Raad van State positief over Gebiedsontwikkeling Oostelijke Langstraat, wel meer informatie stikstofcompensatie gevraagd

In een tussenuitspraak over het Provinciaal Inpassingplan Gebiedsontwikkeling Oostelijke Langstraat (GOL) vraagt de Raad van State hoofdzakelijk meer tekst en uitleg aan de provincie Noord-Brabant over de compensatie van stikstofuitstoot in het plan. De afdeling bestuursrechtspraak laat verder het plan overeind, op een enkel bezwaar na. De provincie krijgt zes maanden de tijd haar plan beter te onderbouwen.

Gedeputeerde Staten vinden het goed dat er met deze tussenuitspraak eindelijk meer duidelijkheid is gekomen, zeker voor de direct betrokkenen. Ze gaan met vertrouwen aan de slag om de gevraagde onderbouwing aan te leveren zodat er een definitieve uitspraak in 2022 kan volgen. Daarnaast concludeert GS dat bij het opstellen van het plan goede afwegingen zijn gemaakt tussen de varianten en dat de voorgenomen ontwikkeling in de Baardwijkse Overlaat past in de oorspronkelijke cultuurhistorische waarde van het gebied.

GOL: Natuur, hoogwater en verkeer
Het programma Gebiedsontwikkeling Oostelijke Langstraat (GOL) is ontwikkeld om de kwaliteit van de omgeving rond de A59 (tussen ’s-Hertogenbosch en Waalwijk) te verbeteren.

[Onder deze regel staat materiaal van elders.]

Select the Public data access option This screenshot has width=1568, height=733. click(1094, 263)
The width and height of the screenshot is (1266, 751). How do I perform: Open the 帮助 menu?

De provincie Noord-Brabant werkt samen met de gemeenten Heusden, ’s-Hertogenbosch, Waalwijk, waterschap Aa en Maas en Rijkswaterstaat. De gebiedsgerichte aanpak zet in op drie doelen: 
Natuur: Het realiseren van drie ecologische verbindingszones om het Natuurnetwerk Brabant af te maken; 
Water: Beschermingsmaatregelen om ’s-Hertogenbosch en omgeving verder te beschermen tegen hoogwater;
Verkeer: Leefbaarheid van de omliggende dorpen vergroten door het verkeer via de juiste route op de plaats van bestemming te krijgen, zo min mogelijk via de kernen.  Dit wordt onder meer gedaan door verbeteren van de gevaarlijke op- en afritten en meer doorstroming van het verkeer op de A59.

Inpassingsplan aanpassen
Voor de provincie betekent de uitspraak dat zij de motivering van haar plannen moet aanpassen als het gaat om de stikstofcompensatie. Dit betekent formeel dat het Provinciaal Inpassingsplan moet worden aangepast en er een nieuwe vergunning op de Wetnatuurbescherming (wnb) nodig is. De provincie hield al rekening met deze aanpassingen, onder meer omdat in 2019 de PAS onderuit is gegaan en dit plan op basis hiervan wel was onderbouwd. Voor een deel had de provincie op de aanpassingen al geanticipeerd door de aankoop van een boerderij in Drunen en het intrekken van de vergunningen daarvan. De provincie heeft de verwachte positieve effecten hiervan voor de natuur meegenomen in het stikstofonderzoek.

Stikstofcompensatie motiveren
De Raad van State stelt nu dat de provincie nog niet voldoende heeft uitgewerkt dat op deze manier er geen negatieve effecten op Natura2000-gebied zijn en aan de voorwaarden is voldaan. De Raad van State verwijst ook naar een eerder oordeel van de afdeling bestuursrechtspraak over het tracébesluit over de A15. Dat betreft het rekenmodel dat uitgaat van de zogenoemde afkap voor verkeer. Hierbij wordt stikstofuitstoot van verkeer dat terechtkomt op meer dan vijf kilometer afstand van de weg niet meegenomen in de berekeningen. De provincie moet beter uitleggen dat met dit model volledig, precies en definitief kan worden geconcludeerd dat de plannen geen nadelige gevolgen hebben voor omliggende Natura 2000-gebieden. Europese natuurwetgeving vereist wel die mate van volledigheid en duidelijkheid.

Aan beide eisen zal, samen met die delen van de uitspraak waarin bezwaarmakers in het gelijk zijn gesteld, gevolg worden gegeven. Komende periode bekijkt de provincie wat dit betekent voor de planning van het project.